Il neologismo lo si deve a Silvio Lorusso, designer e ricercatore di stanza ad Amsterdam, come titolo di un blog lanciato nel 2016 e che nel 2018 è diventato un libro omonimo edito dalla bresciana Krisis Publishing (pp. 228, 18 euro). Partendo dalla sua esperienza, Lorusso propone un’analisi della società in cui la precarietà è una norma ma anche uno stato mentale tale per cui, per non soccombervi, è necessario sviluppare una mentalità imprenditoriale. Il libro parla di imprenditori, ma non è un’agiografia di Steve Jobs. E nemmeno un manuale «per farcela».
«Benvenuti nell’imprendicariato, dove lo spirito imprenditoriale, più che una benedizione, rappresenta una condanna». Gli «imprenditori di se stessi» sono i ricercatori, i freelance, i disoccupati, quelli con partita Iva e almeno tre lavori per avere un reddito decente, i creativi che per dare forma ai loro progetti fanno i fattorini per Amazon. Il fatto è che, sostiene Lorusso, la logica dominante la società devota a San Precario e che spinge a promuovere se stessi come prodotti genera una serie di valori di riferimento paradossali (gli ironizzati «core values»).
Massacrati dall’instabilità, i protagonisti dell’imprendicariato devono mantenere un atteggiamento positivo e propositivo, pena essere tagliati fuori dal mercato.
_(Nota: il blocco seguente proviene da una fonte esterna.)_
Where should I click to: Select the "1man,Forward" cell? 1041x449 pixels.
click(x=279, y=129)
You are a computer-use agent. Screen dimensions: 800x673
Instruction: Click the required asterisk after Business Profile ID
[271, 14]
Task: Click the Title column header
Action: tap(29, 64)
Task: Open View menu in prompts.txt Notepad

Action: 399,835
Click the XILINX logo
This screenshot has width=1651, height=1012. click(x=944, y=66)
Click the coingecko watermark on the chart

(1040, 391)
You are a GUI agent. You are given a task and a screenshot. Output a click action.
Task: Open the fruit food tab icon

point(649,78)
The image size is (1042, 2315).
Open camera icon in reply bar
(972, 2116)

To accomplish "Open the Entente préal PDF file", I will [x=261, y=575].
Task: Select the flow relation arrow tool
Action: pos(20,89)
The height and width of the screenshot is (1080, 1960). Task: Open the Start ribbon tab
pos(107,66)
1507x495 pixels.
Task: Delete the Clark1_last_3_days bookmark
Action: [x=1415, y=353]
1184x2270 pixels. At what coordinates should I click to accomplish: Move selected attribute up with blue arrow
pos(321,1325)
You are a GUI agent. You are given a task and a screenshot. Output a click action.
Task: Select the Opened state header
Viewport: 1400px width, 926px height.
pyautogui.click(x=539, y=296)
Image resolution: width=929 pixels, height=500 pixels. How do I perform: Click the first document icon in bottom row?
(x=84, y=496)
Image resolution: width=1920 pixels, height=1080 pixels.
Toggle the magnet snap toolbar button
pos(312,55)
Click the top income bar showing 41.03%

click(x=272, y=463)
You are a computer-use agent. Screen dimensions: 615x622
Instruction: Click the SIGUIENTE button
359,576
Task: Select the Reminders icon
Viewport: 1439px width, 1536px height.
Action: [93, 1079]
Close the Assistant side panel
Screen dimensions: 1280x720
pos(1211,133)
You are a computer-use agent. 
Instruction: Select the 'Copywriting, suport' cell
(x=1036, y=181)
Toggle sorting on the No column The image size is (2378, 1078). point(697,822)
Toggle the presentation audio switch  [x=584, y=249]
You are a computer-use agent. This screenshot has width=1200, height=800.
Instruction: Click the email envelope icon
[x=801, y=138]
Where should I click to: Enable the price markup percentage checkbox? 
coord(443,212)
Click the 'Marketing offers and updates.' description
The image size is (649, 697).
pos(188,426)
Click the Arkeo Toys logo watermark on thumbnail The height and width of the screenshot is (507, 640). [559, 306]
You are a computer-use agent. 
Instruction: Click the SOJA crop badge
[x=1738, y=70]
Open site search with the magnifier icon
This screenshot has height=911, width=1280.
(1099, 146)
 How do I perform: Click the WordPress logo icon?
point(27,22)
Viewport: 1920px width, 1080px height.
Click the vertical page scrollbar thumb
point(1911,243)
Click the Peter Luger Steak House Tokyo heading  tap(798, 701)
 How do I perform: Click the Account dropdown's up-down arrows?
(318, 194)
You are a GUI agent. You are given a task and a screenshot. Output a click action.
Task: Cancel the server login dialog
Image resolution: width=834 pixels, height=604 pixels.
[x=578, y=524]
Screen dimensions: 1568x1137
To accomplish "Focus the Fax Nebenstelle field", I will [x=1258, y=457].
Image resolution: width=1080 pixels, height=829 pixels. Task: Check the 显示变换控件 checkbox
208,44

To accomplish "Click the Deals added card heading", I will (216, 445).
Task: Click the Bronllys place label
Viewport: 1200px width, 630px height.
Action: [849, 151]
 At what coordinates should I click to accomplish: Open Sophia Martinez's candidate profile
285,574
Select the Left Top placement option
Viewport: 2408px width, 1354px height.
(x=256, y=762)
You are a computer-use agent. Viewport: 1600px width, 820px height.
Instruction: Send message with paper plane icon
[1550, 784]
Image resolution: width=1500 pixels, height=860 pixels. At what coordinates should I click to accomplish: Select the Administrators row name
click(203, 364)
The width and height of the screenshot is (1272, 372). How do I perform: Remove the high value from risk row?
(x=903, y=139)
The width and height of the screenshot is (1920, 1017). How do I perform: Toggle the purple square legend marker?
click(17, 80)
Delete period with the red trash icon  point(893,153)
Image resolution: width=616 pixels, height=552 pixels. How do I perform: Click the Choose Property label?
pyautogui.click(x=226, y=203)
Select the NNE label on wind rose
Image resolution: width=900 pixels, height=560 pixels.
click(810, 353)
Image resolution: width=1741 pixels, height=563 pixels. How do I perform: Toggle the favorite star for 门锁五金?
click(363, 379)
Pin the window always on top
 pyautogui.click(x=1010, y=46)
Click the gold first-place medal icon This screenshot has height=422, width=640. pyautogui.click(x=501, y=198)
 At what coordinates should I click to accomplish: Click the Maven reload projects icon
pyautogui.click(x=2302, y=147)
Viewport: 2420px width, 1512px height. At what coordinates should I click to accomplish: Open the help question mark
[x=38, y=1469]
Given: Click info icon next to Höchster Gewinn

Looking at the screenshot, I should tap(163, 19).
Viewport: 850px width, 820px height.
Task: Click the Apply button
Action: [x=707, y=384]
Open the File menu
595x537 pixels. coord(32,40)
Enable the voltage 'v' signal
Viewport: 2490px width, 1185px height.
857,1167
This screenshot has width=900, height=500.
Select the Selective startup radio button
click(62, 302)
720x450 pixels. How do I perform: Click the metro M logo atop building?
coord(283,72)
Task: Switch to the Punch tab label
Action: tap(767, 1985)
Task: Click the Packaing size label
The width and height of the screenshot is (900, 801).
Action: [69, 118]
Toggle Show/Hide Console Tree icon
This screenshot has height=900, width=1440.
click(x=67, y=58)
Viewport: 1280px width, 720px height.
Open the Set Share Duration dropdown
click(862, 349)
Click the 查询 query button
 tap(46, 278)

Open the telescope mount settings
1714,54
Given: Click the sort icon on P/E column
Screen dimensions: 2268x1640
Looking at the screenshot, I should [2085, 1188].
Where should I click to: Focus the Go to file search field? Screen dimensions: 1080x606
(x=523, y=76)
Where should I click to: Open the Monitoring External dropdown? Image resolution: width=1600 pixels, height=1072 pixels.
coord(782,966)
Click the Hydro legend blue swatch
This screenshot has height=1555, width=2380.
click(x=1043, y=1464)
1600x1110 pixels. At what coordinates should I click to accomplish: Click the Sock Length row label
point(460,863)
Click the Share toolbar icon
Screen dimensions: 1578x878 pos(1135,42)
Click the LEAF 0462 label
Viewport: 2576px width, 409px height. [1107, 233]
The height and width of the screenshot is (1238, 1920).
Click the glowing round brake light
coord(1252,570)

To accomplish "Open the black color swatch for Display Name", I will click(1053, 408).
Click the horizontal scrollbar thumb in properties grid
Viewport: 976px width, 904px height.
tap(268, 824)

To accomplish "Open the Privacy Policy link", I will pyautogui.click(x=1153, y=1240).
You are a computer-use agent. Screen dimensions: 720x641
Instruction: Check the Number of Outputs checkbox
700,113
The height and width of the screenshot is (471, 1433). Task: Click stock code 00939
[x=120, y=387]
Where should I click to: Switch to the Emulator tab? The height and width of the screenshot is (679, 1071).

Si è sospinti all’emulazione di Elon (Musk) anche se non si è nella posizione per farlo. E allora il motto diventa «Fake it till you make it», fingi finché non ce la fai. Ma non solo. L’imprendicariato è lo status symbol di quelli che si dicono perennemente occupati, con senso di colpa annesso quando non lo sono. È l’app che aiuta a ottimizzare il tempo ma è anche qualcosa che sta trasformando lo spazio intorno a noi. Caffè, ristoranti, sale d’attesa, perfino la camera da letto: i nomadi digitali lavorano ovunque e l’ufficio continuo non ha più confini. Anzi, sono le stesse piattaforme digitali a esacerbarne le dinamiche (come LinkedIn, Fiverr e GoFundMe, che Lorusso passa in rassegna nell'ultimo capitolo). Non è lo scenario pessimista di un intellettuale. Si pensi solo che a Brescia la categoria dei precari conta migliaia di persone . Quanti di loro potrebbero raccontare se stessi in questa chiave?